Bethesda guidelines: relation to microsatellite instability and MLH1 promoter methylation in patients with colorectal cancer.

作者信息

Raedle J, Trojan J, Brieger A, Weber N, Schäfer D, Plotz G, Staib-Sebler E, Kriener S, Lorenz M, Zeuzem S

机构信息

Second Department of Internal Medicine, Johann Wolfgang Goethe-University, Theodor-Stern-Kai 7, D-60590 Frankfurt am Main, Germany.

出版信息

Ann Intern Med. 2001 Oct 16;135(8 Pt 1):566-76. doi: 10.7326/0003-4819-135-8_part_1-200110160-00007.
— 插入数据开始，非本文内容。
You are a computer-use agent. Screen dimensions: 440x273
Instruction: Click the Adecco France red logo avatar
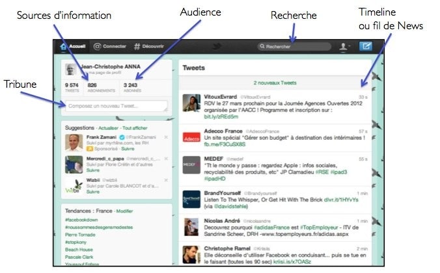pos(191,137)
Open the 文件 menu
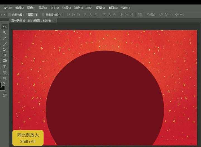This screenshot has width=201, height=147. pyautogui.click(x=8, y=8)
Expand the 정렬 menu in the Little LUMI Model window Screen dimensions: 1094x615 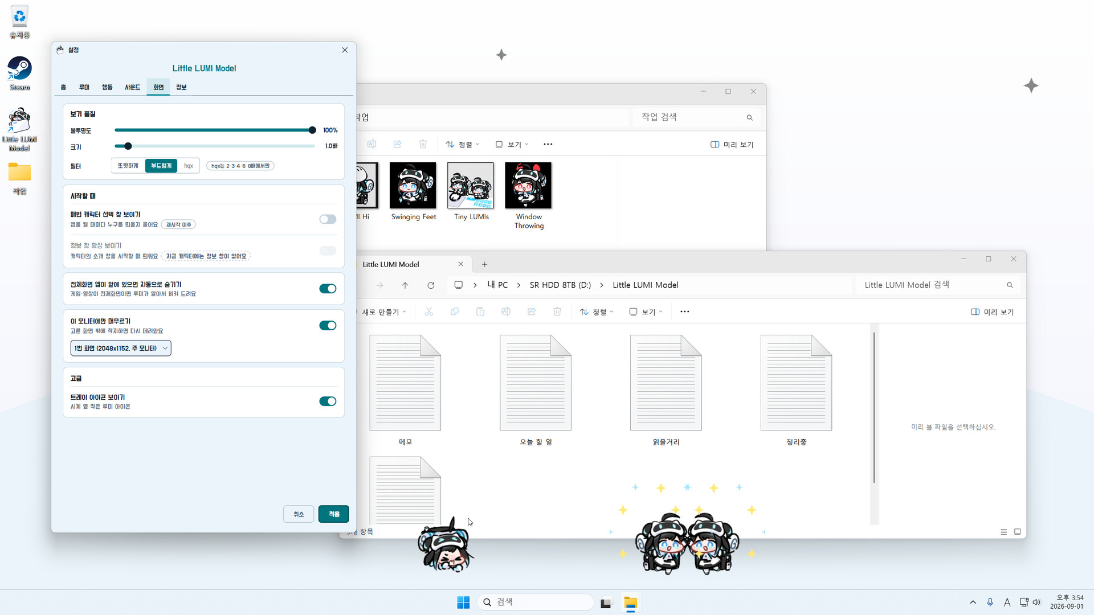[597, 311]
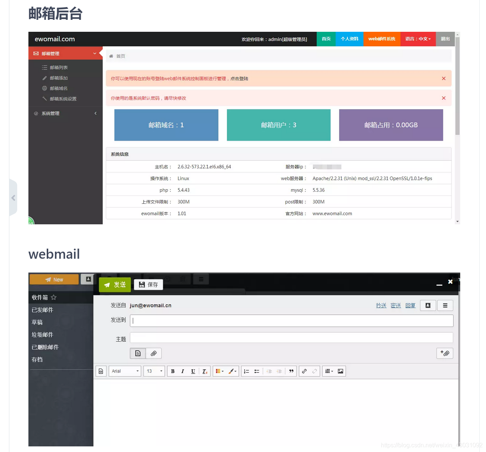Open 邮箱列表 in the sidebar

pyautogui.click(x=59, y=67)
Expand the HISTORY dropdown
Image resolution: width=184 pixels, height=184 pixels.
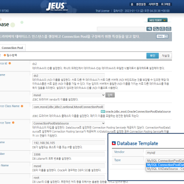coord(157,20)
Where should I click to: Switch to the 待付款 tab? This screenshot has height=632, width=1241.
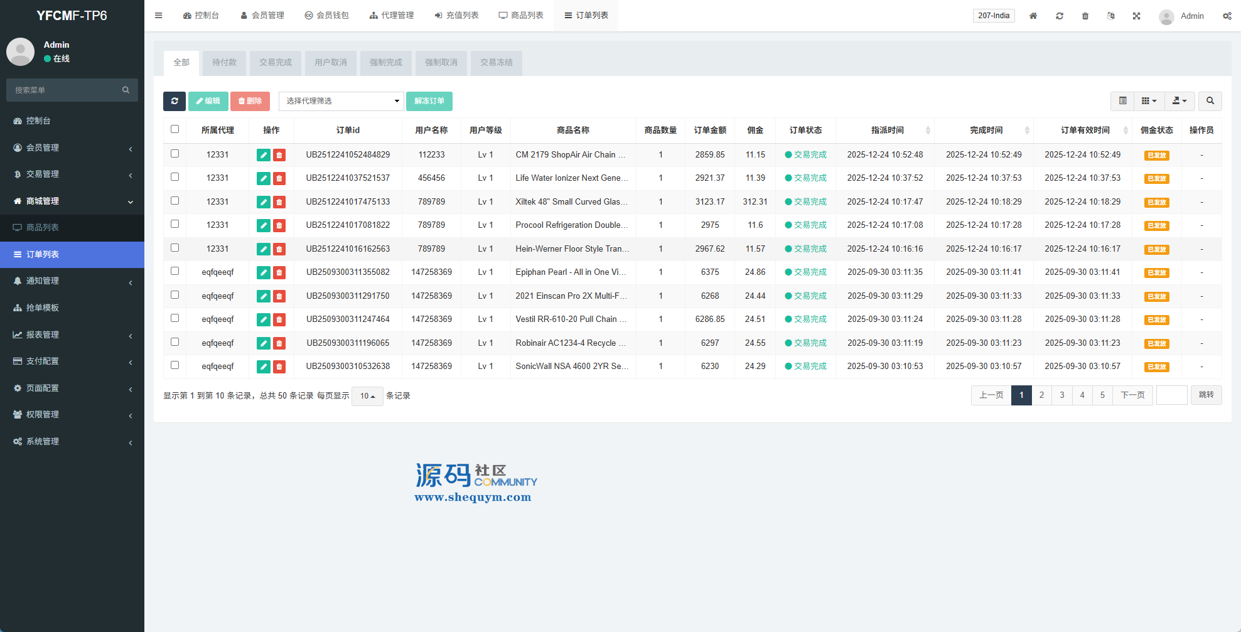pyautogui.click(x=224, y=63)
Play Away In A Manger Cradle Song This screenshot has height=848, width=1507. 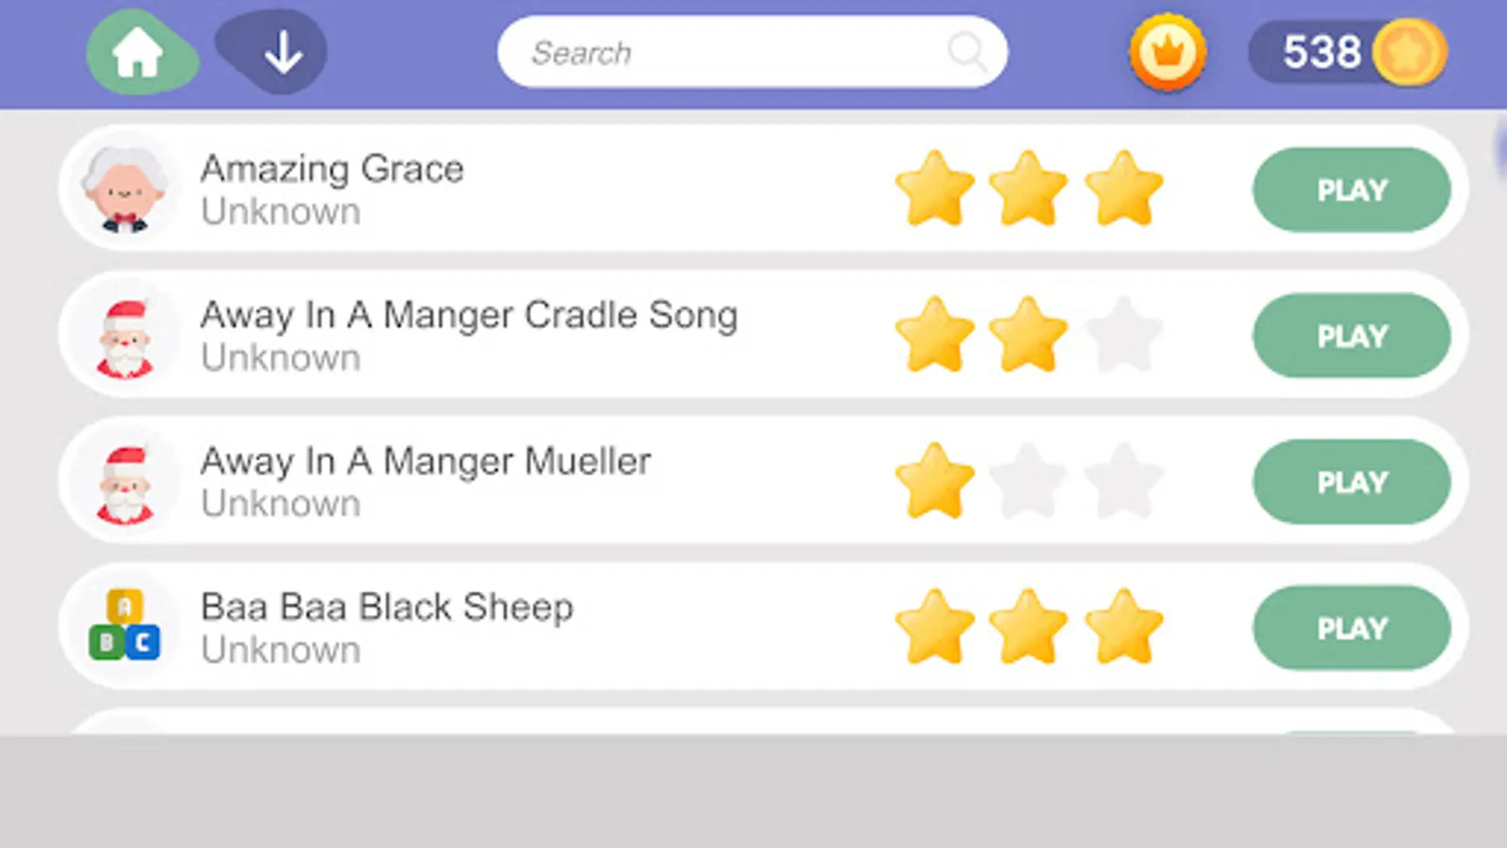pos(1351,336)
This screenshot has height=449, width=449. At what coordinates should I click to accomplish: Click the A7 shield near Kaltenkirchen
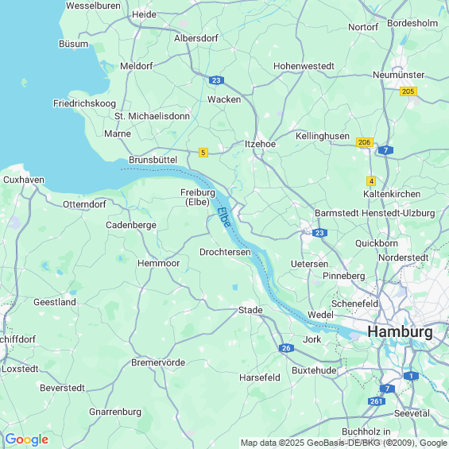(385, 149)
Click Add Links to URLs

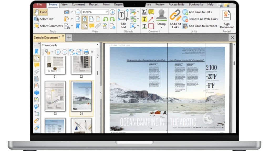click(200, 12)
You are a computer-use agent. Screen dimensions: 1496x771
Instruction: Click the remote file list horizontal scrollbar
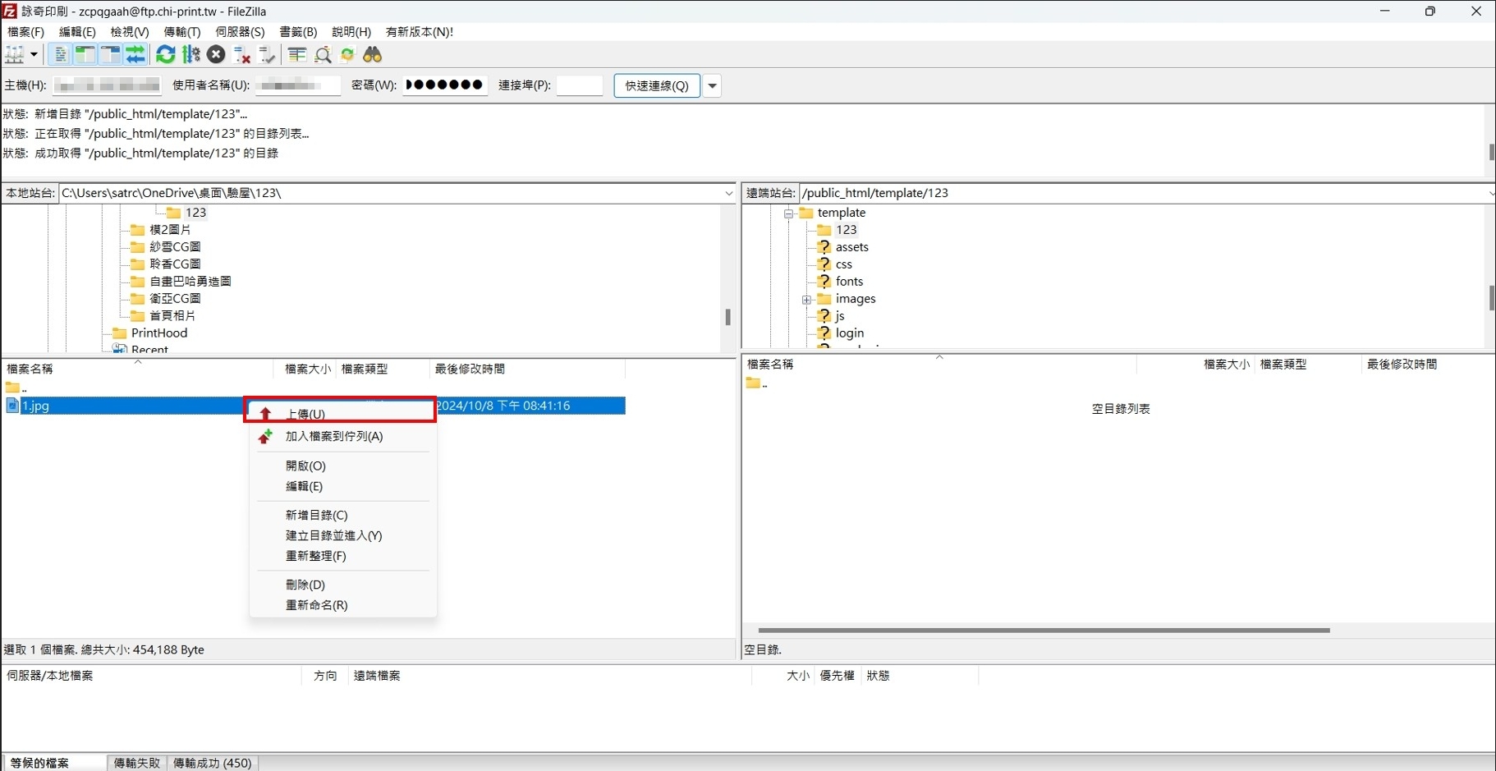point(1043,631)
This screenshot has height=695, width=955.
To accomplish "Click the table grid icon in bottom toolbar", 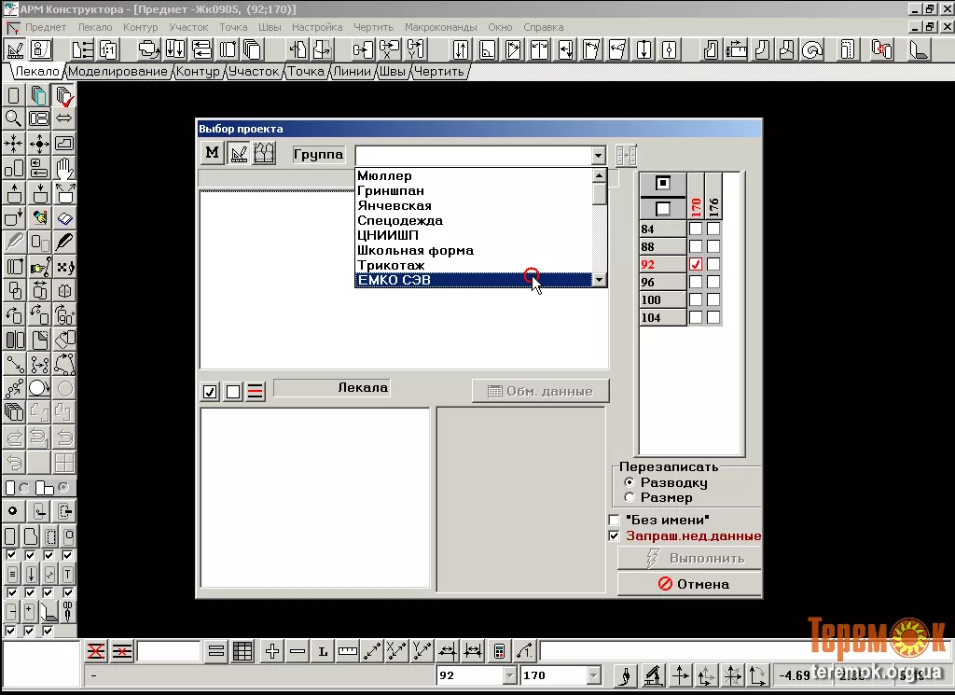I will pyautogui.click(x=242, y=651).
DOI:10.7326/0003-4819-135-8_part_1-200110160-00007

PMID:11601928

Abstract

BACKGROUND

Microsatellite instability is a hallmark of mismatch repair deficiency in hereditary nonpolyposis colorectal cancer and results from mutations in the mismatch repair genes MLH1 or MSH2 or from gene inactivation associated with DNA methylation. The Bethesda guidelines were established to identify patients with colorectal cancer who should be tested for microsatellite instability.

OBJECTIVE

To assess the Bethesda guidelines for detection of microsatellite instability and to determine the role of MLH1 promoter methylation in colorectal cancer.

DESIGN

Prospective cohort study.

SETTING

Tertiary care referral center in Frankfurt, Germany.

PATIENTS

125 consecutive patients with colorectal cancer.

MEASUREMENTS

Patients were assessed according to the Bethesda guidelines, and tumor specimens were analyzed for microsatellite instability. Patients with microsatellite instability were tested for MLH1 promoter methylation and MLH1 and MSH2 germline mutations.

RESULTS

Microsatellite instability was detected in 17 of 58 patients who fulfilled and 5 of 67 patients who did not fulfill criteria of the Bethesda guidelines. In 11 of 17 patients with microsatellite instability who fulfilled Bethesda guidelines, an MLH1 (n = 3), MSH2 (n = 7), or combined MLH1 and MSH2 (n = 1) mutation was found. Among the patients with microsatellite instability who did not fulfill Bethesda guidelines, no mutations were observed; MLH1 promoter methylation was observed in 6 of 11 patients with an MLH1 or MSH2 mutation and 5 of 11 patients without an MLH1 or MSH2 mutation.

CONCLUSIONS

The Bethesda guidelines are useful for selecting patients for microsatellite instability testing. MLH1 and MSH2 testing should be recommended in all patients with colorectal cancer and microsatellite instability who fulfill at least one Bethesda criterion. MLH1 promoter methylation may accompany rather than initiate carcinogenesis in patients with colorectal cancer who have mismatch repair gene defects.

摘要

背景

微卫星不稳定性是遗传性非息肉病性结直肠癌错配修复缺陷的标志，由错配修复基因MLH1或MSH2突变或与DNA甲基化相关的基因失活引起。贝塞斯达指南旨在识别应进行微卫星不稳定性检测的结直肠癌患者。

目的

评估用于检测微卫星不稳定性的贝塞斯达指南，并确定MLH1启动子甲基化在结直肠癌中的作用。

设计

前瞻性队列研究。

地点

德国法兰克福的三级医疗转诊中心。

患者

125例连续性结直肠癌患者。

测量指标

根据贝塞斯达指南对患者进行评估，并分析肿瘤标本的微卫星不稳定性。对微卫星不稳定性患者检测MLH1启动子甲基化以及MLH1和MSH2种系突变。

结果

符合贝塞斯达指南标准的58例患者中有17例检测到微卫星不稳定性，不符合标准的67例患者中有5例检测到微卫星不稳定性。在符合贝塞斯达指南的17例微卫星不稳定性患者中，发现3例MLH1突变、7例MSH2突变或1例MLH1和MSH2联合突变。在不符合贝塞斯达指南的微卫星不稳定性患者中未观察到突变；在11例有MLH1或MSH2突变的患者中有6例以及11例无MLH1或MSH2突变的患者中有5例观察到MLH1启动子甲基化。